The Name-a-Roach initiative began in 2011 to help the Wildlife Conservation Society save wildlife and wild places in New York and around the world, while also shedding light on these misrepresented roaches that rarely enter homes, according to the Feb. 3 news release from the Bronx Zoo. So, even if you are naming a roach after an ex or an annoying mother- or father-in-law, you can know you’re doing it for a good cause.
Love Stories of the Dead
One way to have hope in true and eternal love is to visit a cemetery.
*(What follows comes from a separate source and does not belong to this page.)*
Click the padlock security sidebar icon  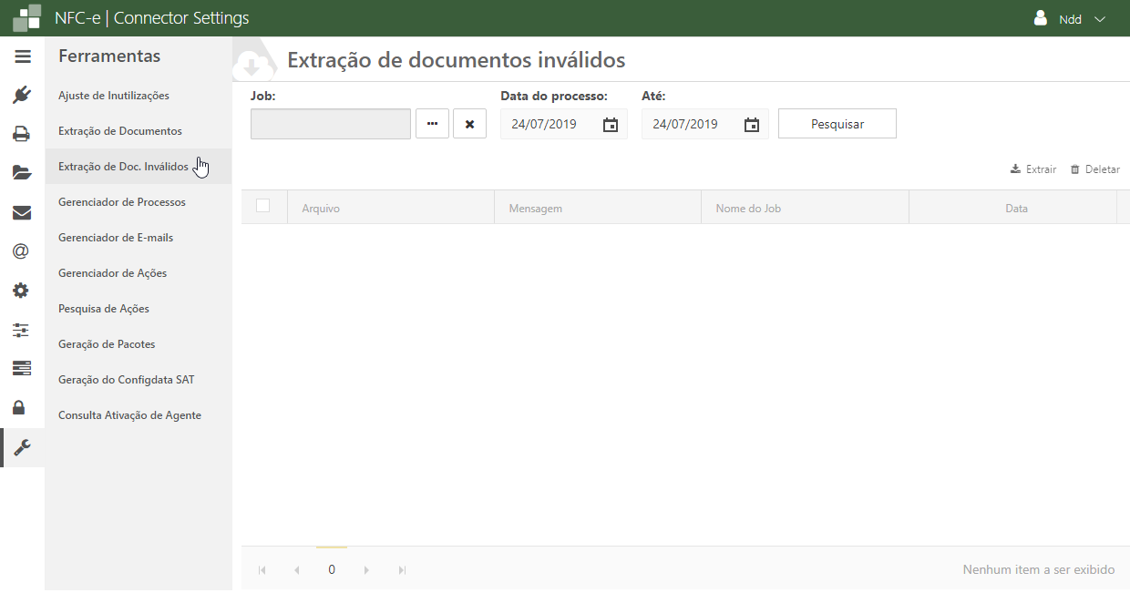22,407
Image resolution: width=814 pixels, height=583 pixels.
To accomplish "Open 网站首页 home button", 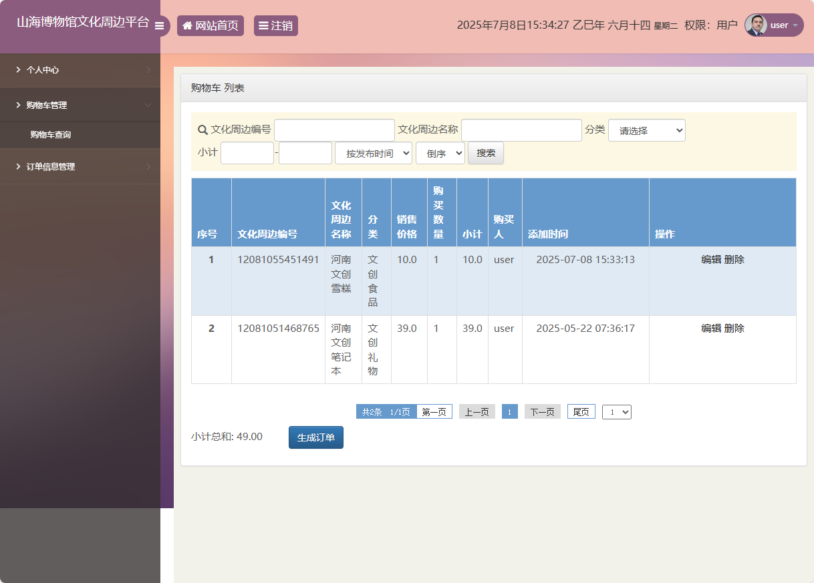I will pyautogui.click(x=210, y=26).
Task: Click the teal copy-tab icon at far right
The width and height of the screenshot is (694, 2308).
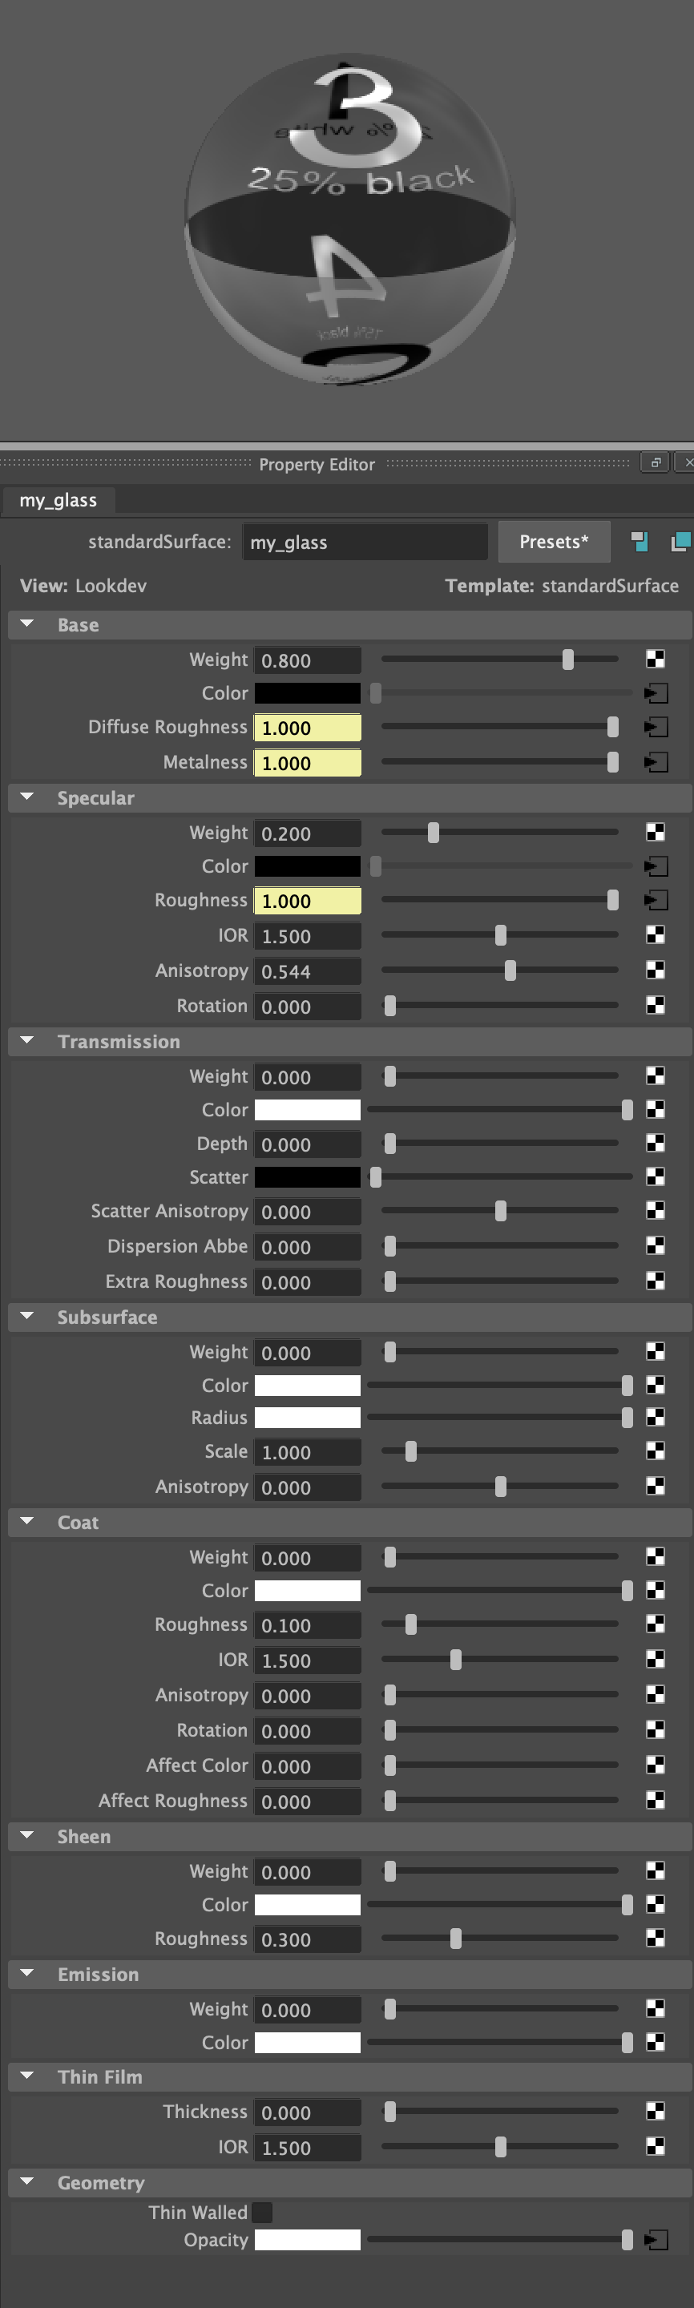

Since 2011, the Historic Oakland Foundation in Atlanta, Georgia, has hosted a Valentine’s Day tour of the Oakland Cemetery, highlighting the stories of loved ones buried there. “You don’t think of a cemetery as a romantic date spot,” Pamela Henman, marketing and public relations manager of the Historic Oakland Foundation, told ABC News, but the tours sell out every year.
“It’s something different from a movie and sheds light on the little-known unique stories about romantic love,” Henman said.
Those sappy rom-coms can’t even compete with the real-life stories of love.
19th Century Dating Culture
Victorians in the 1800s might not have had Tinder, but they had their own ways of flirting and finding a date, whether it was locks of hair or love letters. The Laurel Hill Cemetery in Philadelphia has all the dish on the dating culture of the dead buried in the cemetery, and is hosting a Valentine's Day event all about it. While it won't have a tour through the tombstones, it will have cocktails and desserts.
The people who come "love something that is so different," Beth Savastana, program and volunteer coordinator at Laurel Hill Cemetery, told ABC News.
Voodoo
The single people out there might feel left out from all the Valentine's Day festivities, but they can still take part in the sappy day with a different kind of gesture. Love can be intense and stir up several kinds of emotions, including revenge and PinStruck allows those feelings to flourish. Two programmers who were daydreaming about ideas decided to create a website where people could send anonymous voodoo curses via email.
Responses to the curses on the site have been everything from "pretty cool" to people using some choice words to cries of "HELP! I KEEP GETTING CURSED." So for all those exes out there wanting revenge, voodoo at your own risk.
Vermont Teddy Bear
If you have cable television you have most likely seen this commercial about 10 times a day in the past two weeks. The Vermont Teddy Bear, unlike most stuffed animals, is special in that it costs over $50 for one of these fuzzy companions. But at least you can choose from a wide selection such as the "Fifty Shades of Grey Bear" (mini handcuffs included) or the "6' Giant Hunka Love Bear" for those who want a cuddle buddy.
While these ideas might not be the first thing that come to mind when thinking about romantic gestures, they could be fun and memorable alternatives to a dinner out at the nearby restaurant.